For every line in the records that has the word "will", make a copy.

───── RECORDS FOR THIS TASK ─────

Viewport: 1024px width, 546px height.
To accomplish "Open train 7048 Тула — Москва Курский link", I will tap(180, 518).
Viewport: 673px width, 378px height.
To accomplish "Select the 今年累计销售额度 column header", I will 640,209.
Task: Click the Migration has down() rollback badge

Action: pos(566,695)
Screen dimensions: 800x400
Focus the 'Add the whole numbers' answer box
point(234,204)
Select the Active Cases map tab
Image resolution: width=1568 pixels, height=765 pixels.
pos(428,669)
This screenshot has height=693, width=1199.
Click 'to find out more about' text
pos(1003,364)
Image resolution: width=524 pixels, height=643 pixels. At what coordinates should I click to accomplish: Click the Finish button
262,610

─────

→ OUTPUT
To accomplish "Open train 7048 Тула — Москва Курский link", I will tap(180, 518).
To accomplish "Select the 今年累计销售额度 column header", I will 640,209.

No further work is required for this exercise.